Saïf al-Islam Kadhafi n'est pas un Libyen ordinaire: pendant les dernières années de gouvernance de son père il avait participé activement à la gestion du pays. Nourrissant sa propre vision d'une nouvelle Libye, il n'avait pas pour autant contesté le style de gouvernance de son père — par respect et par peur. Il souhaitait enclencher des changements progressifs dans ce pays très patriarcal, tribal et conservateur. Néanmoins le Printemps arabe de 2011 a anéanti ses rêves de changements révolutionnaires. Pendant la révolte, les rebelles épris d'appels révolutionnaires voyaient en lui uniquement le reflet de son père violent et mégalomane. Aujourd'hui que le Printemps arabe est terminé, les Libyens le perçoivent comme l'un des éventuels futurs architectes d'une nouvelle Libye, notamment compte tenu de la bataille politique pour le pouvoir qui perdure dans le pays.
Il est tout à fait possible qu'avec l'aide de la tribu de Zintan et de ses rebelles, Saïf al-Islam s'attire les faveurs de la population libyenne.

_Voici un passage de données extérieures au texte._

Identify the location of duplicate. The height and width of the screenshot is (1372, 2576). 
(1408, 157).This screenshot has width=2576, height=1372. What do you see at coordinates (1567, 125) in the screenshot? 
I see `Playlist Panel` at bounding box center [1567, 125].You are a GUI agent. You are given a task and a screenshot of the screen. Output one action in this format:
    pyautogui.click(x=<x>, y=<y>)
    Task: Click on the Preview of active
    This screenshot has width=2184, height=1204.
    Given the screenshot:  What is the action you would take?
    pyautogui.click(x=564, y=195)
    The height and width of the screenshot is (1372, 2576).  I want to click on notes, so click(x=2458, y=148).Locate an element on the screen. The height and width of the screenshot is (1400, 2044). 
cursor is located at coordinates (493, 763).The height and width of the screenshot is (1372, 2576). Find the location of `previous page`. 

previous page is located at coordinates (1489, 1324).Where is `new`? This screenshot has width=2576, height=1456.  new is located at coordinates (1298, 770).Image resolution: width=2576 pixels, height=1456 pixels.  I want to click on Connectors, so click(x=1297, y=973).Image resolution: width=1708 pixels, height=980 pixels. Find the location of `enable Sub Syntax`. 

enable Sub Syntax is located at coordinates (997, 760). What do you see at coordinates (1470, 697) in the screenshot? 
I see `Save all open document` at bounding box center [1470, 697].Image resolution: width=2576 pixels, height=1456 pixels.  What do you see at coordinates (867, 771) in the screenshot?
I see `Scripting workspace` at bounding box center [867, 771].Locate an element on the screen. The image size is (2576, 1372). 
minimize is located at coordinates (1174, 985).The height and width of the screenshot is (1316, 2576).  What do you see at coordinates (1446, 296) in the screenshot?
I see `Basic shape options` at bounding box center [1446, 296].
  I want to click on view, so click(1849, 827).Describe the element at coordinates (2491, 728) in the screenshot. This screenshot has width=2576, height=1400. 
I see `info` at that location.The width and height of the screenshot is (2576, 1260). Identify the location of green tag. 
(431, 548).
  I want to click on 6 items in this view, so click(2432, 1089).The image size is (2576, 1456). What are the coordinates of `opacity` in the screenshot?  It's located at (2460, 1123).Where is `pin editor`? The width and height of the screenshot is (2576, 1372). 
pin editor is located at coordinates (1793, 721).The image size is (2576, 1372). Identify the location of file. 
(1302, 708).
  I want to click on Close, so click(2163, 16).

Il est respecté par les tribus bédouines du pays et possède le charisme de son père — sans sa violence et son excentricité.
Craignant sa réapparition en tant qu'acteur puissant de tout futur scénario politique pour le pays, le gouvernement de Tripoli l'avait condamné à la peine de mort en juillet 2015 mais la sentence n'a pas été mise en application. Début mars 2017, le parlement de Tobrouk l'a amnistié et les rebelles de Zintan l'ont libéré.
Après la chute de Kadhafi et l'arrestation de Saïf al-Islam par les rebelles de Zintan, la Cour pénale internationale avait appelé à l'extrader afin d'organiser un procès juste pour son rôle dans la répression de la révolte en 2011. La rébellion avait refusé de donner suite à cette requête, certainement pour deux raisons: premièrement pour l'éventuelle importance politique qu'aurait pu reprendre le fils Kadhafi dans le pays et, deuxièmement, pour sa richesse représentant potentiellement plusieurs milliards de dollars.
Il est tout à fait possible qu'aujourd'hui l'Occident n'ait rien contre le fait que la Libye se stabilise enfin et soit dirigée par un gouvernement fort et un leader charismatique. Actuellement, les deux acteurs principaux de la politique libyenne ne disposent pas du nécessaire pour entraîner la Libye vers un avenir pacifique, démocratique et prospère. Selon certains observateurs arabes, malgré tous ses liens avec l'Égypte, la Russie et les USA dont parle la presse, Haftar est relativement âgé et ne possède pas de sérieuse expérience politique alors qu'al-Sarraj, bien que soutenu par l'Onu, subit la pression des groupes islamistes et n'est pas respecté par les Libyens. De ce fait, Saïf al-Islam se distingue comme un homme parfaitement acceptable pour la Libye. Il est jeune — 44 ans —, bien instruit, possède une expérience politique et pourrait rassembler de nombreux partisans dans son pays.
Bien sûr, tout cela ne serait possible qu'avec le soutien d'acteurs extérieurs, avant tout de la Ligue arabe, de l'Égypte, de l'Italie et probablement de la Russie. Quant aux USA, ils ne s'ingéreront probablement pas activement dans les processus politiques en Libye à cause du changement d'administration. Khalifa Haftar pourrait contester l'argument de l'âge dans la mesure où il représente dans la Libye actuelle une force réelle et manœuvre assez habilement entre les grands acteurs internationaux dans la région, disposant d'une armée opérationnelle et gardant le contrôle des principales régions pétrolières de la Libye et des terminaux d'export de l'or noir. Le fils Kadhafi pourrait lui servir d'allié pour apporter des arguments supplémentaires aux négociations avec les tribus bédouines, mais il n'y a encore aucune information à ce sujet. Il faut attendre que la situation évolue.